Staying home with his son limited the options for traveling for art events and opening, Ninon Luto said, but he didn’t consider this a problem. “He always said that it helped him work, think, and question the world,” she said. “He did everything he could to make his son happy, despite having a sad life.”

Most of Mr. Leto’s work was related to writing. Since 1973, he has written over 650 “dé-finition / méthodes” and published in two books. The first was published in 2000 and the second was published in 2016 with the most complete list.

“Claude called himself a painter,” Porat said. “Everyone else called him a conceptual artist. It’s true that he didn’t touch the paint or canvas, but instead he painted.”

Mr. Luto held three solo exhibitions at the Pompidou Center in Paris in 1992, 2002 and 2015, and one solo exhibition with Picasso’s paintings at the Picasso Museum in Paris as well. His work has been exhibited many times at other individual and group gallery shows.
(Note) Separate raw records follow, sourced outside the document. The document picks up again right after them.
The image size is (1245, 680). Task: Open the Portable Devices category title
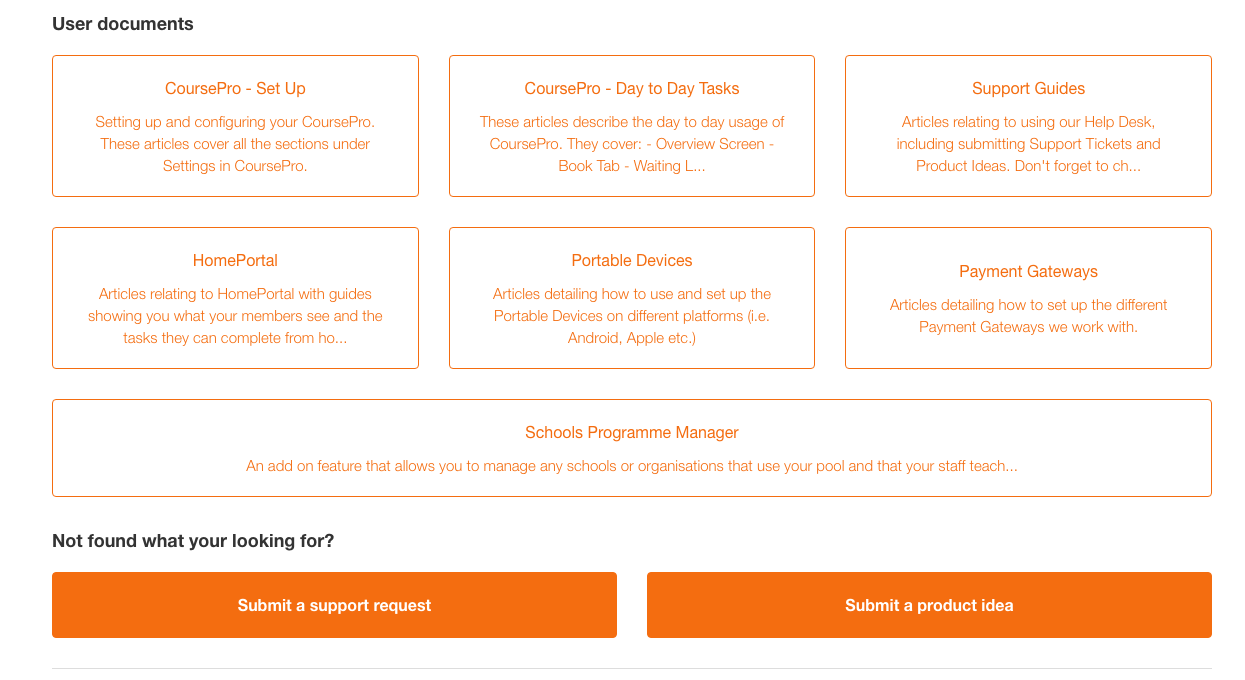tap(631, 261)
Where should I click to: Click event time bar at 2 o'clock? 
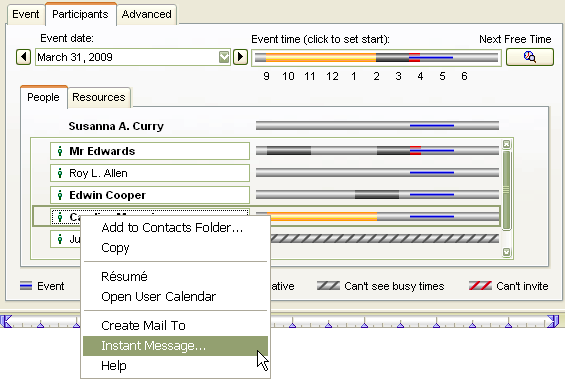click(x=376, y=57)
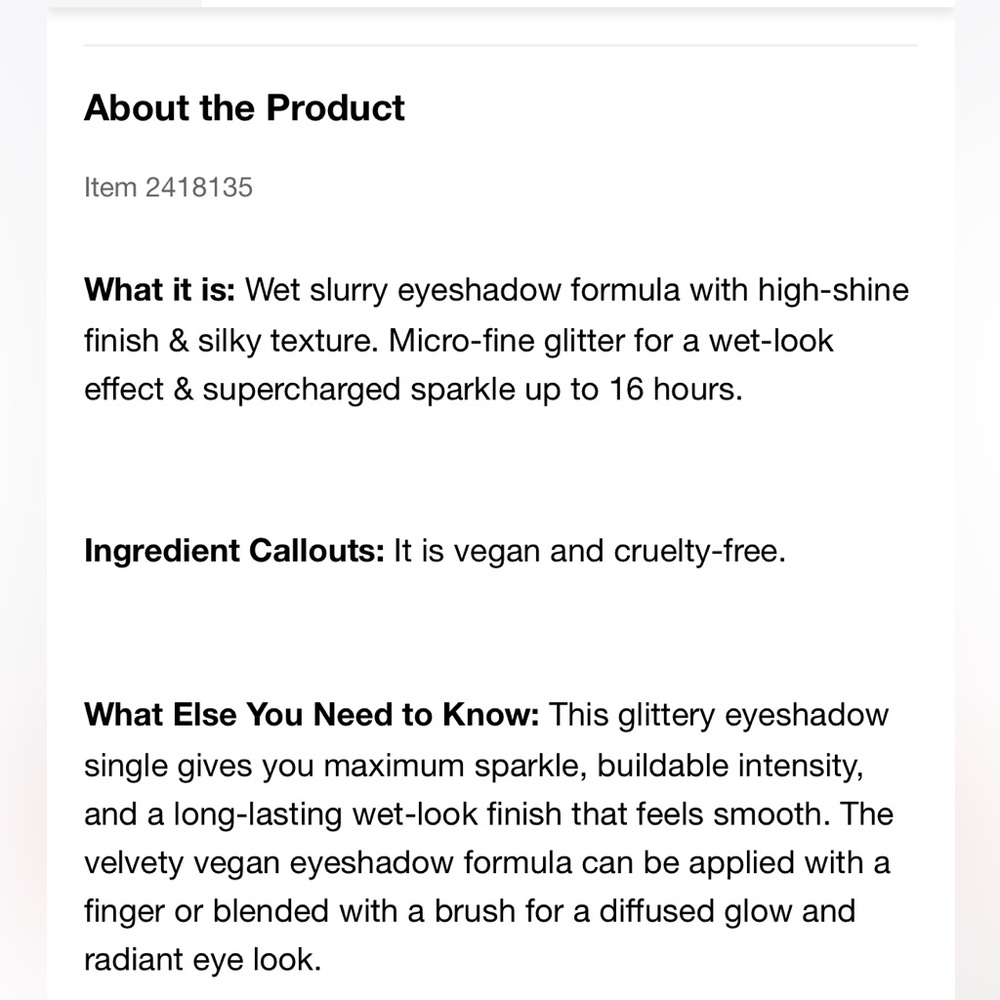Screen dimensions: 1000x1000
Task: Click the word high-shine
Action: [x=833, y=290]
In 2014, at the age of 73, he held his first solo exhibition in the United States at the Emmanuel Perrotin Gallery in New York. In 2020, he held a solo exhibition at the Pacific Design Center in Los Angeles.
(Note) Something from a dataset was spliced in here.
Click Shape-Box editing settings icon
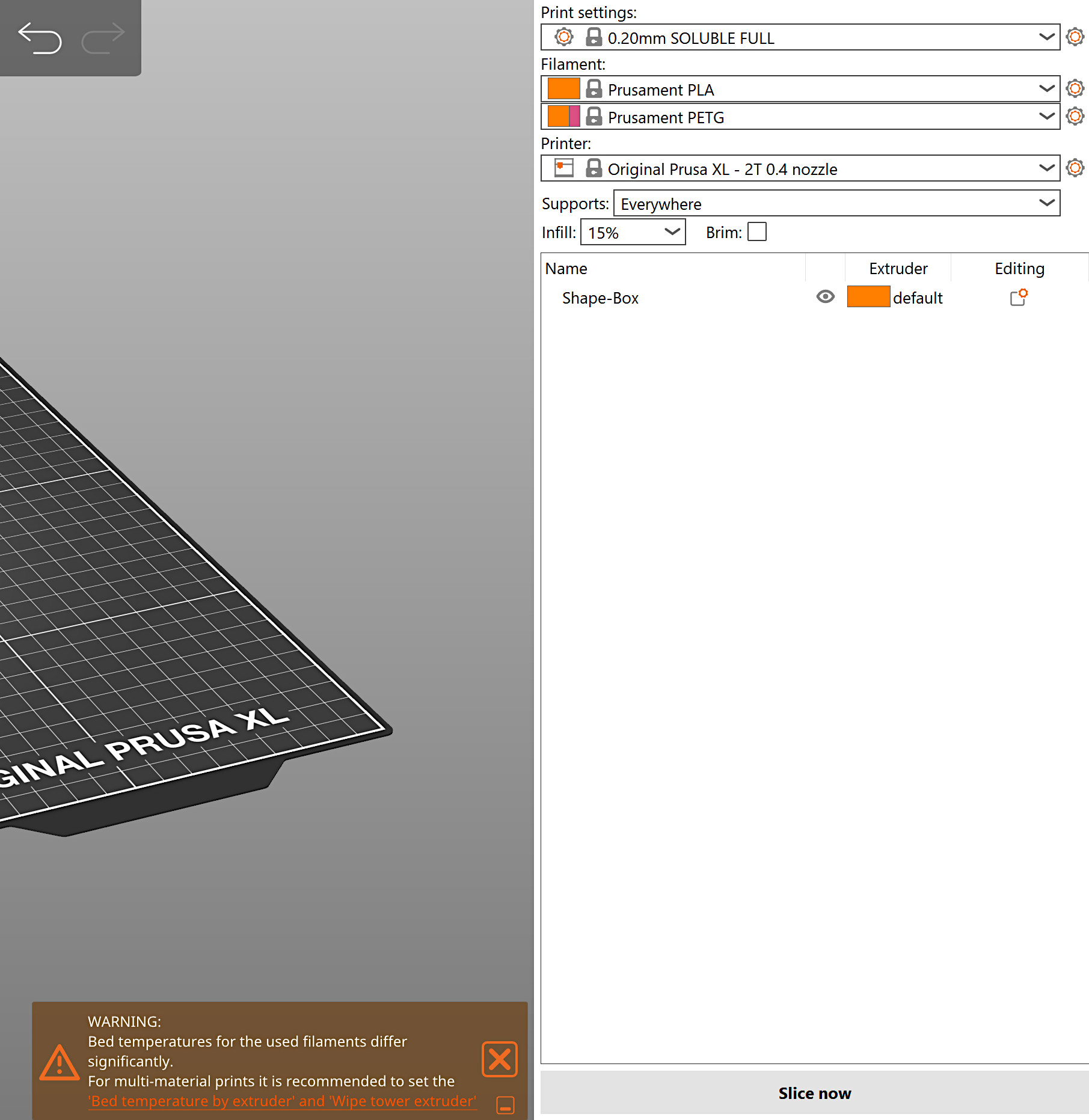This screenshot has height=1120, width=1089. pos(1019,298)
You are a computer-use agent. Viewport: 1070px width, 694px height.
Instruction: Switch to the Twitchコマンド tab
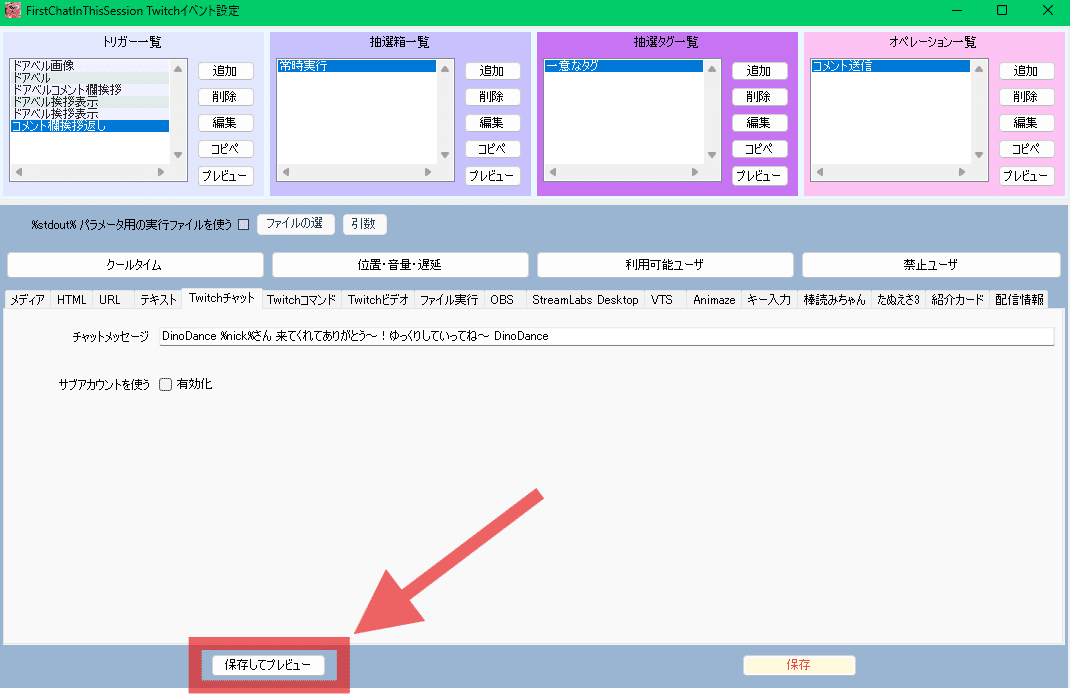tap(302, 299)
His wife died four years ago, and her daughter said her death was a decisive factor in his health. He was depressed, she said, and found it difficult to focus. In 2020 he was diagnosed with Alzheimer’s disease.

“She was the first person he presented his idea to. She was the first person to read back what he wrote before he presented it to others,” Ninon Rutault said. rice field. “She usually had the last word of the exhibition. If there was something she didn’t like, it was removed.”

The last exhibition of his work during his lifetime, “Claude Luto: Proposal to Peter Nadin, 1979.” Realized in 2022 “will be off this spring in Manhattan’s Lower East Side. It was held at the Paradise Gallery. It was the realization of a series of instructions he devised for the owner of a pseudonym gallery that had space on West Broadway in the late 1970s. For the show, Nadin chose to paint the spaces and canvases in flashy bright lemon yellow.

Rutault recently lived in Beaucresson near Paris after his son was moved to a home care facility near Paris. He spent his last days in a retirement home near his daughter’s family and asked him to stay there instead of going to the hospital.

In addition to his daughter and son, he is surviving by two grandchildren.

Rutault was convinced that Polarit would continue his work beyond himself.

“His greatest contribution was to create an unfinished work,” she said. “It was very generous. In that sense, not many artists accepted that their work would be permanently filled.”